*WHAT IS BEING ASKED*: Reproduce, word for word, the whole passage on household electricity use and political discontent that follows.

With a fridge and a geyser and two computers and a space heater and an electric stove and a kettle (woe are we, my wife drinks tea) and five lights burning 10 hours of the day, that’s 1 + 5 + 2 +3 + 2 + 1 + 5, adding up to 19kWh a day. In summer. Sharing baths. For a one-bedroom, two-person household. And for this we are running up gigantic debts to the World Bank.
I resumed my former reading. You should be very careful in mixing the aluminium powder with the ammonium nitrate fertiliser, but otherwise you won’t get an even detonation —
Contrary to what you may hear, this mixture isn’t advised for use against blue-light convoys. Instead, use RDX moulded into a cone then carved into a parabola, which directs the blast, so as not to endanger passing joggers. — Mathew Blatchford, University of Fort Hare
The working class must rise up
There is no political clarity. The country is directionless. If there was a decisive law in this country, things would be better. Julius Malema does his own thing, those who have access to state resources are massively looting and Jacob Zuma cannot be decisive because he has been weakened by his moral conduct.
I thought we had learned from other African countries. But now we are no different from the other corrupt African states. The political elite have no heart for the poor. Their objective is to get rich and then get richer.
The hearts of the poor are broken, but they still hope that their leaders will change some day. This country has become a bling democracy for a few. The gap between the poor and the rich widens every day.

*DATASET EXCERPTS*:
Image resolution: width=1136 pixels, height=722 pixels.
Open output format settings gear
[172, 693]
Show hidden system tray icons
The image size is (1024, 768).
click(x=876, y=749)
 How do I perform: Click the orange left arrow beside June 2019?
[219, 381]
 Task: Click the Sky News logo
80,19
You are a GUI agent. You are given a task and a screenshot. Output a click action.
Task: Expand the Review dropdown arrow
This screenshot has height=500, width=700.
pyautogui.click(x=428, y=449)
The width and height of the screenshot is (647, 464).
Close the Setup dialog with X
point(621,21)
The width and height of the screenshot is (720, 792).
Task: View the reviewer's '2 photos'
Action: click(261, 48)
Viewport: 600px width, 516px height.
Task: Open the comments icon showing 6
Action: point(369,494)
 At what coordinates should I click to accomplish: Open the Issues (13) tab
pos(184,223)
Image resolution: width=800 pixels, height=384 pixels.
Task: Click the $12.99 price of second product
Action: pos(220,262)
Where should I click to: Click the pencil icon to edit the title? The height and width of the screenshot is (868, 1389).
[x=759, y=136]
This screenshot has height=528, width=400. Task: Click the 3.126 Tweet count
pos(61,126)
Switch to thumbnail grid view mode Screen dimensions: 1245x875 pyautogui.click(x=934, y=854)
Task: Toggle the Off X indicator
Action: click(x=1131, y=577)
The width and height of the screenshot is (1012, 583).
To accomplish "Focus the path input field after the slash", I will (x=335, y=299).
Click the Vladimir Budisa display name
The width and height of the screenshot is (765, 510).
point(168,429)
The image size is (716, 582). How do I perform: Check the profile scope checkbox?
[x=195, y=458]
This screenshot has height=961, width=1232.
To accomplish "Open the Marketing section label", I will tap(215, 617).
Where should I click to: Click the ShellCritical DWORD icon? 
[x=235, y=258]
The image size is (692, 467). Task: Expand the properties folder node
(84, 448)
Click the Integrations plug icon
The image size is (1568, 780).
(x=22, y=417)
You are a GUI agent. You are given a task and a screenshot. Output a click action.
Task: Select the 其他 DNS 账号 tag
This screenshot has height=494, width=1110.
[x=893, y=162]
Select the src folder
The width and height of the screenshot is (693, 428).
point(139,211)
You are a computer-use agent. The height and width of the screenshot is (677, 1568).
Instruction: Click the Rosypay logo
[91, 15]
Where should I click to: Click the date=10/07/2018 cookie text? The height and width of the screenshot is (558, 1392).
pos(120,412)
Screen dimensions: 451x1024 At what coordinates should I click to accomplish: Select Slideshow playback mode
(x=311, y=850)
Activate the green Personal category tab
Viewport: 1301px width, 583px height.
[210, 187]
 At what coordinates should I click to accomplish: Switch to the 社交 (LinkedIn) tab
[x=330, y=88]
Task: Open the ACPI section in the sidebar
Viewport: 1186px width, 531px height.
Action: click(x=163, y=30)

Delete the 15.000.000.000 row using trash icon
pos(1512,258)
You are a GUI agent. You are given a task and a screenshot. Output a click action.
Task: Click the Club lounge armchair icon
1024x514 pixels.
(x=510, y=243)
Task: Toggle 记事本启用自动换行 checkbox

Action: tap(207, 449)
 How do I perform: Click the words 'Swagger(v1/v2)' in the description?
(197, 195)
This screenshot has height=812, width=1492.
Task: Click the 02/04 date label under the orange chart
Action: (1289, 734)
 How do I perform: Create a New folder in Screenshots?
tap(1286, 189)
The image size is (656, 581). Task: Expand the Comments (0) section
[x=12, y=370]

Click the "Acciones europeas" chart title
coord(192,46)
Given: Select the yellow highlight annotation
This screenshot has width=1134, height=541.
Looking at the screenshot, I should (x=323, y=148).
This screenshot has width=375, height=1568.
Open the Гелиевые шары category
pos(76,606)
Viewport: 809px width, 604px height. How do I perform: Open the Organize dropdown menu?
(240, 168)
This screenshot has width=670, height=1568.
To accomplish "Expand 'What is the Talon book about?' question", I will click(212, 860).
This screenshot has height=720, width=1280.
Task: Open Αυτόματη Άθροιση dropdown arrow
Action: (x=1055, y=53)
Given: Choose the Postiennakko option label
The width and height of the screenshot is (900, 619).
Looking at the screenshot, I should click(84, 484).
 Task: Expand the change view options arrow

*RESPONSE*:
With a fridge and a geyser and two computers and a space heater and an electric stove and a kettle (woe are we, my wife drinks tea) and five lights burning 10 hours of the day, that’s 1 + 5 + 2 +3 + 2 + 1 + 5, adding up to 19kWh a day. In summer. Sharing baths. For a one-bedroom, two-person household. And for this we are running up gigantic debts to the World Bank.
I resumed my former reading. You should be very careful in mixing the aluminium powder with the ammonium nitrate fertiliser, but otherwise you won’t get an even detonation —
Contrary to what you may hear, this mixture isn’t advised for use against blue-light convoys. Instead, use RDX moulded into a cone then carved into a parabola, which directs the blast, so as not to endanger passing joggers. — Mathew Blatchford, University of Fort Hare
The working class must rise up
There is no political clarity. The country is directionless. If there was a decisive law in this country, things would be better. Julius Malema does his own thing, those who have access to state resources are massively looting and Jacob Zuma cannot be decisive because he has been weakened by his moral conduct.
I thought we had learned from other African countries. But now we are no different from the other corrupt African states. The political elite have no heart for the poor. Their objective is to get rich and then get richer.
The hearts of the poor are broken, but they still hope that their leaders will change some day. This country has become a bling democracy for a few. The gap between the poor and the rich widens every day.